In the Industrial Bank case, the conditional sales contract contained the name of a fictitious buyer instead of the name of the real buyer. The court held that the seller has a duty to verify the name of the buyer. The Industrial Bank case does not apply to the facts in this case. The original conditional sales contract herein contained the name of Jackson, who was the real buyer. In the Industrial Bank case, the court did not infer that a subsequent buyer from the original buyer should be included within the meaning of their decision.
Matter of Amity Dyeing Finishing Co. ( 200 F. Supp. 823, affd. sub nom. Davis v. P.R. Sales Co., 304 F.2d 831), is likewise inapplicable. In that case the parties did execute a new conditional sales contract, which, of course, did have to be refiled.
The defendants further argue that plaintiff is estopped from claiming title to the automobile on the authority of Rand's Discount Co. v. Universal C.I.T. Credit Corp. ( 10 A.D.2d 240, affd. 9 N.Y.2d 454). The facts in that case are distinguishable from the facts here in that the conditional seller did not file the conditional sales contract in Rand's Discount case, whereas in the case before the court, the conditional seller did file the conditional sales contract.
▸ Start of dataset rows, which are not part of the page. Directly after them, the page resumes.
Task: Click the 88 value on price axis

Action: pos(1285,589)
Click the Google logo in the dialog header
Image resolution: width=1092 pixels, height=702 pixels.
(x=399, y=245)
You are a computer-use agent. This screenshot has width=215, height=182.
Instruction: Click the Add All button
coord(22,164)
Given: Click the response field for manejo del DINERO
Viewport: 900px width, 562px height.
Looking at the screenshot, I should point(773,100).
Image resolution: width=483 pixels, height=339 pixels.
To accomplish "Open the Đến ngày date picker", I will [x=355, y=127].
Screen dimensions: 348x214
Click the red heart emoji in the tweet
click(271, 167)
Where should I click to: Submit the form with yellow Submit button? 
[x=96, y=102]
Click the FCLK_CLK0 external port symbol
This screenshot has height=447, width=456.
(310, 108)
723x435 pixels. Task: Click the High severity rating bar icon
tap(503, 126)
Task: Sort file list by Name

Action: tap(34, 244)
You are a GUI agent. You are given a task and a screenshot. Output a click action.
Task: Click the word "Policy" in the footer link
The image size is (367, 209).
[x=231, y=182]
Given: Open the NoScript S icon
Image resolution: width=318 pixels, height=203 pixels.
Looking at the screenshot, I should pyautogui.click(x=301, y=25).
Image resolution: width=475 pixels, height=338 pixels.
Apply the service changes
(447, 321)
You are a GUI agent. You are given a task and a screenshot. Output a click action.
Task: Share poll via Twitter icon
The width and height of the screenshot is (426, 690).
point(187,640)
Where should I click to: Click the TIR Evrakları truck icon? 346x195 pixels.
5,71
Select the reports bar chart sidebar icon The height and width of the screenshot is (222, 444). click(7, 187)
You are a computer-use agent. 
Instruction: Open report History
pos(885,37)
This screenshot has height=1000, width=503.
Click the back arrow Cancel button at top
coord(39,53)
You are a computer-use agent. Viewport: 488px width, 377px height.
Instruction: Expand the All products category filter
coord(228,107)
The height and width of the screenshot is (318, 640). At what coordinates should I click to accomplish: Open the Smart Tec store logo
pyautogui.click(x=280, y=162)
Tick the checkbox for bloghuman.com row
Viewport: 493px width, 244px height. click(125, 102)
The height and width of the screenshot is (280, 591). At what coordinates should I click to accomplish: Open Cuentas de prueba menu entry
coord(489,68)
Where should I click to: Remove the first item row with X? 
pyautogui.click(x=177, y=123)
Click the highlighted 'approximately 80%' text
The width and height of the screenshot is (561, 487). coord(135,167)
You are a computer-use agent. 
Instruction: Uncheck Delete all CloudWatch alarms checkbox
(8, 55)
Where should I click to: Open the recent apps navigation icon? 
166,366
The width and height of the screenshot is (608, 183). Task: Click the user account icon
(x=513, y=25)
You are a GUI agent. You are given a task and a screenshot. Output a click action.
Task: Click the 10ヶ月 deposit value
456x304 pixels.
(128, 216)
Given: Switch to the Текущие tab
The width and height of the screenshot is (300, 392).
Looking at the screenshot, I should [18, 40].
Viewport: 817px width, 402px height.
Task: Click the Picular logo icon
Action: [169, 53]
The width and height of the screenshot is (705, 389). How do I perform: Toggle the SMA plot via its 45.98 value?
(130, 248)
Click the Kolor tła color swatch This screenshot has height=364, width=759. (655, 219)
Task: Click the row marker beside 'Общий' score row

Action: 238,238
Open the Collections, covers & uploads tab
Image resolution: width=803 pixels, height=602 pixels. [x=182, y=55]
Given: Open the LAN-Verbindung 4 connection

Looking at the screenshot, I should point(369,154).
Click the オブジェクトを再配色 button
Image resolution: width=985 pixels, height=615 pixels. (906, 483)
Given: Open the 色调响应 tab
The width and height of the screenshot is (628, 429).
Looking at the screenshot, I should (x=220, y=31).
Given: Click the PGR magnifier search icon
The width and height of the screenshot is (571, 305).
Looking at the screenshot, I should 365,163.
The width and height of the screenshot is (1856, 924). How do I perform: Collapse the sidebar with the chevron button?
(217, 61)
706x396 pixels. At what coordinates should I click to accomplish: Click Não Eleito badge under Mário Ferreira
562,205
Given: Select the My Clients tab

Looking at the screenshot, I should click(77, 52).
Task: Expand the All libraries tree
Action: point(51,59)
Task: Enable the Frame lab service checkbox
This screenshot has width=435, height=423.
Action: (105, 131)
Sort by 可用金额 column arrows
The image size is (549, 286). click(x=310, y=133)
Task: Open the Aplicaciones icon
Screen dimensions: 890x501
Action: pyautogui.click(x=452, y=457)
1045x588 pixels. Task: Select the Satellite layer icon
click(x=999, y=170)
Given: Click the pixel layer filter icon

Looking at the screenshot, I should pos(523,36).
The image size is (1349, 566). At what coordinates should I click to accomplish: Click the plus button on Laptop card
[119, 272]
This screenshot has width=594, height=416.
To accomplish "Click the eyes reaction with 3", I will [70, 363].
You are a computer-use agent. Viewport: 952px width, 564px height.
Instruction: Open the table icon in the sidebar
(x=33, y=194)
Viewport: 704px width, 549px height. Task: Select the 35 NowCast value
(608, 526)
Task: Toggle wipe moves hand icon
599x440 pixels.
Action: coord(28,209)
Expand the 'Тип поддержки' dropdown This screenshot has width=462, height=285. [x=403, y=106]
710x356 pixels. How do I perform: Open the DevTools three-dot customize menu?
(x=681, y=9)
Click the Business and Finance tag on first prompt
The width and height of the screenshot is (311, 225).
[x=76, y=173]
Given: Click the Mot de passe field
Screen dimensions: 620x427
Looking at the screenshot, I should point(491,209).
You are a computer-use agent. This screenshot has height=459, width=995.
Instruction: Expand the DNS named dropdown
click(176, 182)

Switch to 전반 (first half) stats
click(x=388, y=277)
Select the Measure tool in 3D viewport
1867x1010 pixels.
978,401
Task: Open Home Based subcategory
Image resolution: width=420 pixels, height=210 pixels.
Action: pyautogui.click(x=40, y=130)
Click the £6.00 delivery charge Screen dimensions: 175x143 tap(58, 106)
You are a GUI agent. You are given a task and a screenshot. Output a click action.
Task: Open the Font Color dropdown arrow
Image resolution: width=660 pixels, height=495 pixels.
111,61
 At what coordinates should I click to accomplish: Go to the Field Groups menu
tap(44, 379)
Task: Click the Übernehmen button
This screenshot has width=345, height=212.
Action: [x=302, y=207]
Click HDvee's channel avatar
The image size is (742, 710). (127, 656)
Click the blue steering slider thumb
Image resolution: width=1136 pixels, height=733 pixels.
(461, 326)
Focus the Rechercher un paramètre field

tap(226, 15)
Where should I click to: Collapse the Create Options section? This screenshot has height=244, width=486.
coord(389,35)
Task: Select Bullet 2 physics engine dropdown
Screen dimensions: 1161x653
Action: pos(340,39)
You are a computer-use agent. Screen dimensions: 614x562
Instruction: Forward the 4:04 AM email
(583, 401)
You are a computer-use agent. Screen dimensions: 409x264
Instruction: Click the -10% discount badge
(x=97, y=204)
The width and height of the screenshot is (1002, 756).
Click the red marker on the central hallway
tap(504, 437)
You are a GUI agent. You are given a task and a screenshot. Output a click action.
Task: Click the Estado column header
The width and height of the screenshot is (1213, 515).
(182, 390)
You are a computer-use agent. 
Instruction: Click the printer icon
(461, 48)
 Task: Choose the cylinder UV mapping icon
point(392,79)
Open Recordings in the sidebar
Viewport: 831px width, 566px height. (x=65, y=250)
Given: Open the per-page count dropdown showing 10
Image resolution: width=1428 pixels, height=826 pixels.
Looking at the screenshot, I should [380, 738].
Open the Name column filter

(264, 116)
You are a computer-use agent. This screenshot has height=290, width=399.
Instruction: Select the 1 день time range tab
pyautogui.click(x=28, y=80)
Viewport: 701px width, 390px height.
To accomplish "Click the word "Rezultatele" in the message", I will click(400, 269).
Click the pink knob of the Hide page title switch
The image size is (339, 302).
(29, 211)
The defendants also claim that the Transfer Contract constitutes a new conditional sales contract. This argument is completely without merit.
The law is quite clear that since the conditional sales contract was duly filed in the proper district, the contract is enforcible against the world (see Gray Milling Co. v. Dankert, 198 Misc. 812; Greenberg v. Rogers Restaurant Corp., 196 Misc. 951; Matter of Lake's Laundry, 79 F.2d 326; Matter of Tonawanda Brewing Corp., 13 F. Supp. 345; Eager, Chattel Mortgages and Conditional Sales, § 331, pp. 433-434).
I recognize that a heavy burden is placed on one who tries to ascertain whether a conditional sales contract exists in circumstances as are here presented. It is a problem, however, that must be resolved by the Legislature and cannot be by the court.
Finally, since I find that Keeler was in default under the retail installment contract at the time of the levy, the plaintiff's right to possession is superior to that of the defendants (see Edwards v. Walker, 162 Misc. 96; Cohocton Val. Garage v. Kellogg, 136 Misc. 283; Bankers Trust Co. v. Island Discount Corp., 6 Misc.2d 948; Matter of Dineen Sales Service Corp. v. Hall, 13 Misc.2d 560).
The defendant, St. Nance Equity Corp., the buyer at the execution sale, stands in the shoes of the codefendant (see Eager, Chattel Mortgages and Conditional Sales, § 346, p. 456, cited by defendants). Therefore, all of the foregoing refers to defendant St. Nance Equity Corp., as well as to the codefendant.
I find that the fair market value of the automobile if it were in good condition would be $1,400. I am satisfied, however, that there was some $300 in repairs necessary to bring the car to its fair market value. I therefore find that the value of the automobile at the time of the levy was $1,100.
The clerk is directed to enter judgment in favor of the plaintiff and against the defendants in the sum of $1,100, with interest from June 1, 1960, the date of the levy.